TASK TO CARRY OUT » Please reproduce the lines from the first one through the line containing "(1163, 481)", both ends included, with the requests kept as they are. Multiply every coordinate in the answers by 2.2, round each to a whole number with halves going up, and leave out the pictures.

SUPPLIED DATA »
----------
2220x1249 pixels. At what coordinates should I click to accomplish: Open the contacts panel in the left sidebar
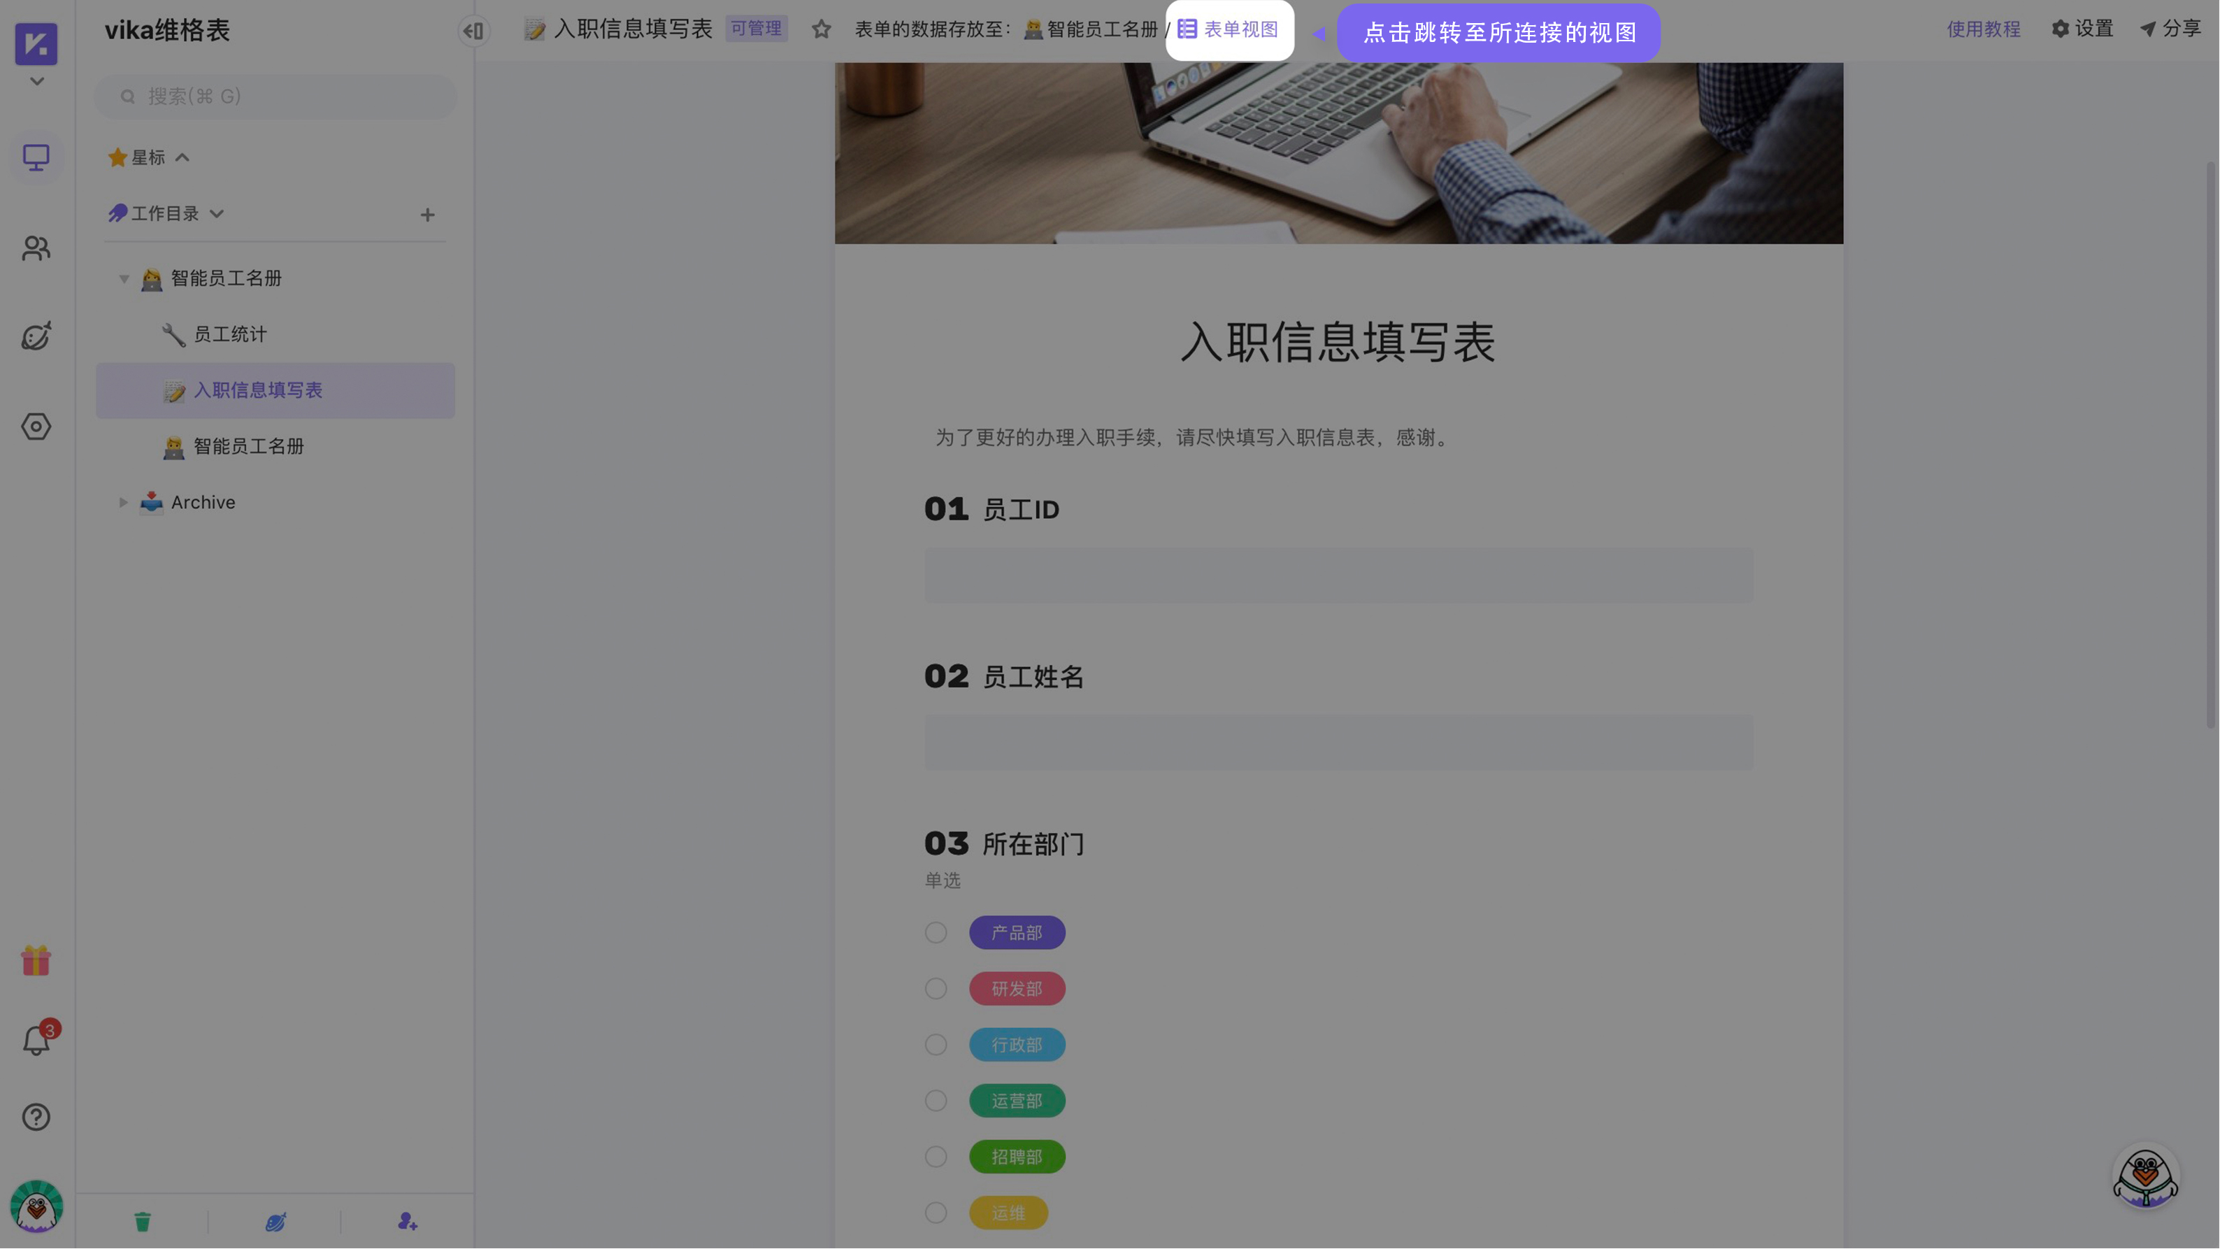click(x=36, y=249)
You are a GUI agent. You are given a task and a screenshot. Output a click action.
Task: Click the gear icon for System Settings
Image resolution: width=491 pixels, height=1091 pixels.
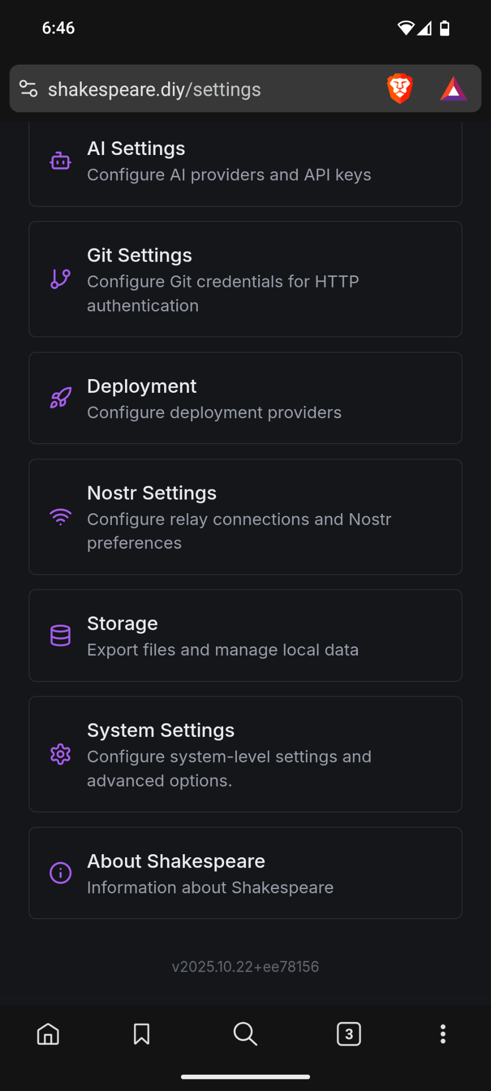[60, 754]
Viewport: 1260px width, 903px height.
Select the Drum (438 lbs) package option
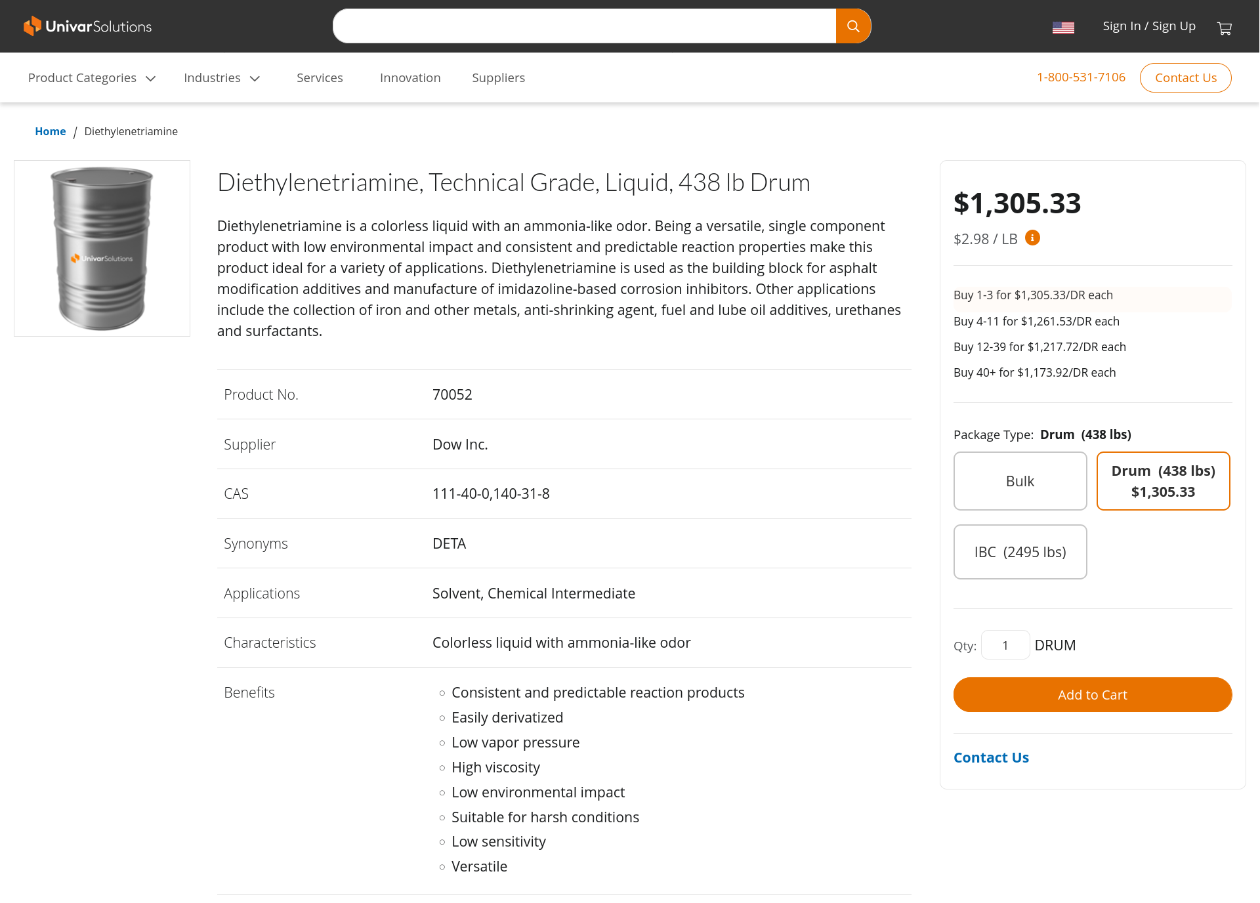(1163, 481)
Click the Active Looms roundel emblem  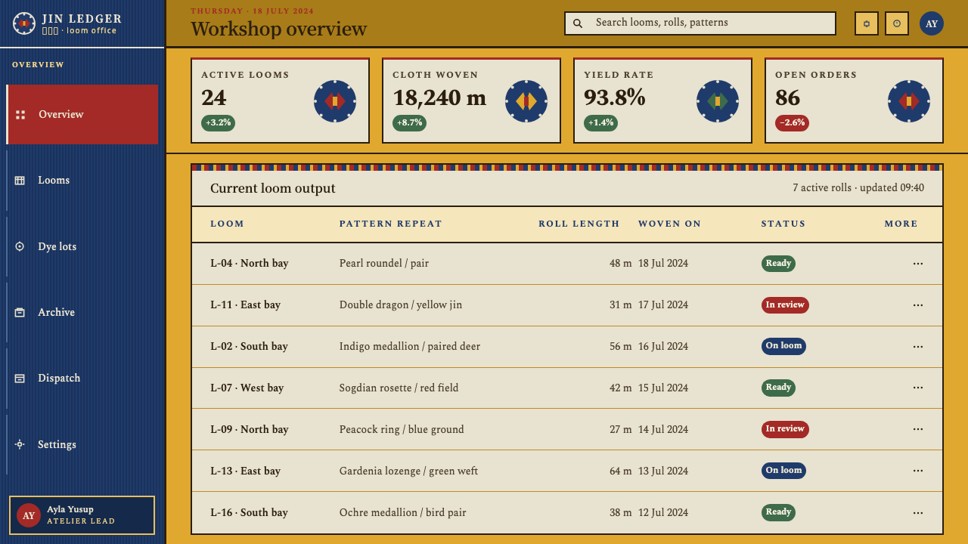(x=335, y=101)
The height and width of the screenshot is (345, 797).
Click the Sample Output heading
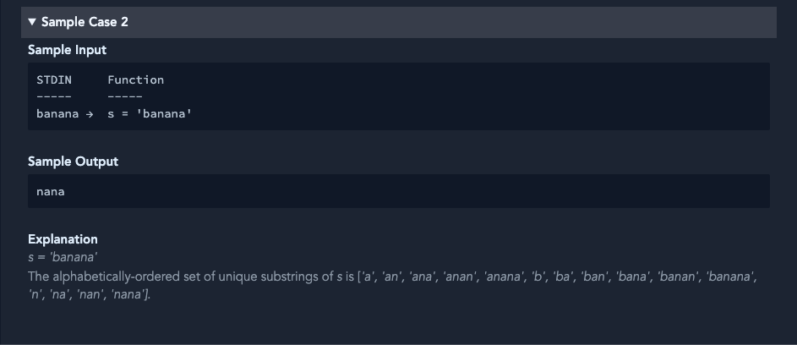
----------
TASK SOLUTION »
2220x1249 pixels. At what coordinates should I click to accomplish: Open the contacts panel in the left sidebar
click(x=79, y=548)
You are a GUI agent. You are given a task and a screenshot. Output a click action.
Task: Click the gear icon for System Settings
Image resolution: width=491 pixels, height=1091 pixels.
[132, 1659]
Viewport: 1260px width, 903px height.
Select the Drum (438 lbs) package option
(2559, 1058)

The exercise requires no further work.